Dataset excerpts
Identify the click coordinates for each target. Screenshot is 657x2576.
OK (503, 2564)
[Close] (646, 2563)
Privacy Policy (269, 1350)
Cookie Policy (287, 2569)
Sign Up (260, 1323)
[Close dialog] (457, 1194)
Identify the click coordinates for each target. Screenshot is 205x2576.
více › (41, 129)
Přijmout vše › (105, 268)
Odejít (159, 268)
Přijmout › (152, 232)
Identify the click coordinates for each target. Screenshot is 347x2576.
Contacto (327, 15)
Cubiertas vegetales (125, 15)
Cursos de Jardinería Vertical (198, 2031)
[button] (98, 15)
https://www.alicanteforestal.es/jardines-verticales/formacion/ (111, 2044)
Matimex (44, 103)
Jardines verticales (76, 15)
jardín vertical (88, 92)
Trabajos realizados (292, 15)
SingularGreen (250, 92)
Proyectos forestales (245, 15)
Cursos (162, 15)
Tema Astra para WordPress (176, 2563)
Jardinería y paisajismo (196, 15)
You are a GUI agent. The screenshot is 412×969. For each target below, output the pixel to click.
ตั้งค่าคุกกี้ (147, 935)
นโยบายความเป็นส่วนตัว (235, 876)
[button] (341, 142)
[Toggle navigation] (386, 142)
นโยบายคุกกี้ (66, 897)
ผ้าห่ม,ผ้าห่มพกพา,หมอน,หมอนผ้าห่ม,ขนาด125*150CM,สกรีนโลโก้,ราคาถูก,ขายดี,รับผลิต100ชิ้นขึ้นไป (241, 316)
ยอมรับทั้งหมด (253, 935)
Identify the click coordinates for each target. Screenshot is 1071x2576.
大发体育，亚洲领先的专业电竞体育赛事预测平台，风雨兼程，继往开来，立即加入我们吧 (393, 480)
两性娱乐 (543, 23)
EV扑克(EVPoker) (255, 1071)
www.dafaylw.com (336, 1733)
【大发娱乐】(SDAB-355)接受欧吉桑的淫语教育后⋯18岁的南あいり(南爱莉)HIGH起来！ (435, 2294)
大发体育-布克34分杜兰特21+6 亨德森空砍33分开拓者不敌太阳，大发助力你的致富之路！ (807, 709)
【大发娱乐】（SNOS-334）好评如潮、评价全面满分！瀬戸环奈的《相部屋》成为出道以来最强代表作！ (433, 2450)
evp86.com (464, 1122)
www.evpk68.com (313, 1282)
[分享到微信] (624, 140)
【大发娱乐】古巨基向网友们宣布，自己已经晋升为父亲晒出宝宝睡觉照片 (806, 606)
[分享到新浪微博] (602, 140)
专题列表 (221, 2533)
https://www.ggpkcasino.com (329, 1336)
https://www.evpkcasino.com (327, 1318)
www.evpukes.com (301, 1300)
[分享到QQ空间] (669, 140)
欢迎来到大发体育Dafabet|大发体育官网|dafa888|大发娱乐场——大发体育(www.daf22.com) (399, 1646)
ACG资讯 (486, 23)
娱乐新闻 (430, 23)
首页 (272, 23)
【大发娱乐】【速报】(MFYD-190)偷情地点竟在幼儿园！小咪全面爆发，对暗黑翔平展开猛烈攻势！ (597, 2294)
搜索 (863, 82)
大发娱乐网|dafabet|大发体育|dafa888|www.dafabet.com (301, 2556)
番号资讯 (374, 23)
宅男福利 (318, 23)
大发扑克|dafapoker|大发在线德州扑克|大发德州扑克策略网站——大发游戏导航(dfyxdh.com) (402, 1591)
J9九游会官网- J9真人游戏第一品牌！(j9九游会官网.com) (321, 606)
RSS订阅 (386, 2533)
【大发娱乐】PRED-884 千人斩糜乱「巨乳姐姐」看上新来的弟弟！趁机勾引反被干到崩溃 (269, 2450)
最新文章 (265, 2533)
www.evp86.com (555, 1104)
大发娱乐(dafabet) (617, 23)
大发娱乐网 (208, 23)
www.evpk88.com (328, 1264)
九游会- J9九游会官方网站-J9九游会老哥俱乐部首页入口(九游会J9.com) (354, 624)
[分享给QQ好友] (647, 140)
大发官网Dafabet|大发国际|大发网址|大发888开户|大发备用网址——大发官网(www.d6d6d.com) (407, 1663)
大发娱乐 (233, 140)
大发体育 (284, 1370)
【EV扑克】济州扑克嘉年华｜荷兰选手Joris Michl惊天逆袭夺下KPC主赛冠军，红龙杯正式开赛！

Problem to solve: Where a line above holds the word "https", copy it.

Worked solution:
https://www.alicanteforestal.es/jardines-verticales/formacion/ (111, 2044)
https://www.ggpkcasino.com (329, 1336)
https://www.evpkcasino.com (327, 1318)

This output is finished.